The point is, Teibert’s conversion from offensive to defensive mystified me from the get-go. Versatility is all well and good, sure. At some point, though, a player needs to be put in a position of strength and allowed to flourish, not shoehorned into a role that kinda sorta fits the skill set on display.
I want to see more of Teibert running at opposition defences, taking down long balls with a single, silky touch and getting into dangerous areas. Central, on the wing, doesn’t matter – this is where Teibert was always meant to be and it’s where he should be now.
Teibert wasn’t afforded many chances to roam into the attack tonight, with most of the opportunities going to Tchani.
Check the scoreline and see how well that went.
Strength. Speed. Composure. Some fancy footwork. Probably a bit of turf burn after that tumble. Truly, the kid is a defender after head coach Robinson’s heart.
All right, so, here’s the part where I make an uncomfortable acknowledgement considering my past stance on the topic.
Tony Tchani might not be a great pickup for the ‘Caps after all.

▶ Extracted material:
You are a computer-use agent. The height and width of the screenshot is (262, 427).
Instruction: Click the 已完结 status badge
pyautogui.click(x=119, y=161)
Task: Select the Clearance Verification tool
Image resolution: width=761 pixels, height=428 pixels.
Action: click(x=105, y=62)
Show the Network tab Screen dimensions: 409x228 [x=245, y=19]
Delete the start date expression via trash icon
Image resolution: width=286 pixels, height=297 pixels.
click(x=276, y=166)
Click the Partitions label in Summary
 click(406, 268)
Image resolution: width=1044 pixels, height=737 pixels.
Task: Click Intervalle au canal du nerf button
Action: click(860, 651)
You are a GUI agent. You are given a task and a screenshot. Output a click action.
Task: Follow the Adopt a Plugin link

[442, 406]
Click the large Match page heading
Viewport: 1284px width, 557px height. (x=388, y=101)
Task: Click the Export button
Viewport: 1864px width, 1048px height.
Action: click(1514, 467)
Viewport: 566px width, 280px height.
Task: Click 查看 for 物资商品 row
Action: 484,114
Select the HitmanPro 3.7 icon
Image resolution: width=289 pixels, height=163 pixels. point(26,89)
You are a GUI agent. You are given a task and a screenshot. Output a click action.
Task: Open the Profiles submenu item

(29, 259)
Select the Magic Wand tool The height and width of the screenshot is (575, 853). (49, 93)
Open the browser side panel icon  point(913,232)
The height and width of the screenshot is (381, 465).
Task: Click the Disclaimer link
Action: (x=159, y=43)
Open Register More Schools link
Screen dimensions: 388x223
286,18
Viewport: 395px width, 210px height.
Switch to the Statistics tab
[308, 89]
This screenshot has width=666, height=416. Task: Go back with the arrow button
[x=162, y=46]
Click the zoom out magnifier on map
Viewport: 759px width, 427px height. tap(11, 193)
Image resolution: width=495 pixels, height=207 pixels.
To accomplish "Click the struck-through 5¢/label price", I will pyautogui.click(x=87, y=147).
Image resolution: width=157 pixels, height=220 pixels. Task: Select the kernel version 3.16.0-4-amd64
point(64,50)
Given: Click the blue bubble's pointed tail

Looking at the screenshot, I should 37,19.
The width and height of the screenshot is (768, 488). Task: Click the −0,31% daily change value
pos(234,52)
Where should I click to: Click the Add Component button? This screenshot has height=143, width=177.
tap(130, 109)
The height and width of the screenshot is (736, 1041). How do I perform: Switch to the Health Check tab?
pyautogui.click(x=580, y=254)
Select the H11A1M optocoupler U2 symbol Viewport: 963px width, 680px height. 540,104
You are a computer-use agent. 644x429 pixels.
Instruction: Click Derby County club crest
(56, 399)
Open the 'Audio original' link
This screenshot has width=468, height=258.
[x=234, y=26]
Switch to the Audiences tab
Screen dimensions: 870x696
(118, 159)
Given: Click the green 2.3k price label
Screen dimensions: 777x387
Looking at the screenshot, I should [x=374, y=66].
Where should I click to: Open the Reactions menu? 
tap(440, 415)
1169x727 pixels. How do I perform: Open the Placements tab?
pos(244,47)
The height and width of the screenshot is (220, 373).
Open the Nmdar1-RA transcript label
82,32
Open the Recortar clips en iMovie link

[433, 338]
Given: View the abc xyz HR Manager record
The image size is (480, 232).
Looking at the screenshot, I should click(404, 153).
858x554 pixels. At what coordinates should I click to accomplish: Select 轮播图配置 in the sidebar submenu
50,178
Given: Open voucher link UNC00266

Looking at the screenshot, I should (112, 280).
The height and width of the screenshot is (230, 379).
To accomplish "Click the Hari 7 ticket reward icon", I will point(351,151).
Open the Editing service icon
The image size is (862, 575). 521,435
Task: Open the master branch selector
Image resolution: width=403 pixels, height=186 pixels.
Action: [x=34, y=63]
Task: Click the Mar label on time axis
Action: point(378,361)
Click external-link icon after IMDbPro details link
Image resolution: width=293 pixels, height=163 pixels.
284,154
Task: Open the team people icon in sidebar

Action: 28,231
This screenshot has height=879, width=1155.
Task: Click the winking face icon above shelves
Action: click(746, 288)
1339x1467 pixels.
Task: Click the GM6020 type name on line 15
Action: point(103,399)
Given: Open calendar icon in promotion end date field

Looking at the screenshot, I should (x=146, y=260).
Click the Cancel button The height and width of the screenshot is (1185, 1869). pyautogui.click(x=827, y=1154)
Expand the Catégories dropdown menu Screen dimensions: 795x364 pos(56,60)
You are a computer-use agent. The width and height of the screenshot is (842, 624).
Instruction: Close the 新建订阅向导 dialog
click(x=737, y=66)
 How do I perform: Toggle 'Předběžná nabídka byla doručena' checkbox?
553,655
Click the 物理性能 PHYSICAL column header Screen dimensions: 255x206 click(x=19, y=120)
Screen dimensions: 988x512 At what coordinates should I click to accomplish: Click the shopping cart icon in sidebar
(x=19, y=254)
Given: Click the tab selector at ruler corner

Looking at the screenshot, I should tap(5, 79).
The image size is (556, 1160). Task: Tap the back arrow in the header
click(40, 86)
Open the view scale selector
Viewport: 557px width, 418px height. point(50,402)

▶ Actions to take:
[A] Name every person mentioned in the commentary.
[B] Reproduce the commentary word for word, starting with "Teibert wasn’t afforded" and going on through "on the topic.".

▶ Answers to the exercises:
[A] Teibert, Tony Tchani, Robinson

[B]
Teibert wasn’t afforded many chances to roam into the attack tonight, with most of the opportunities going to Tchani.
Check the scoreline and see how well that went.
Strength. Speed. Composure. Some fancy footwork. Probably a bit of turf burn after that tumble. Truly, the kid is a defender after head coach Robinson’s heart.
All right, so, here’s the part where I make an uncomfortable acknowledgement considering my past stance on the topic.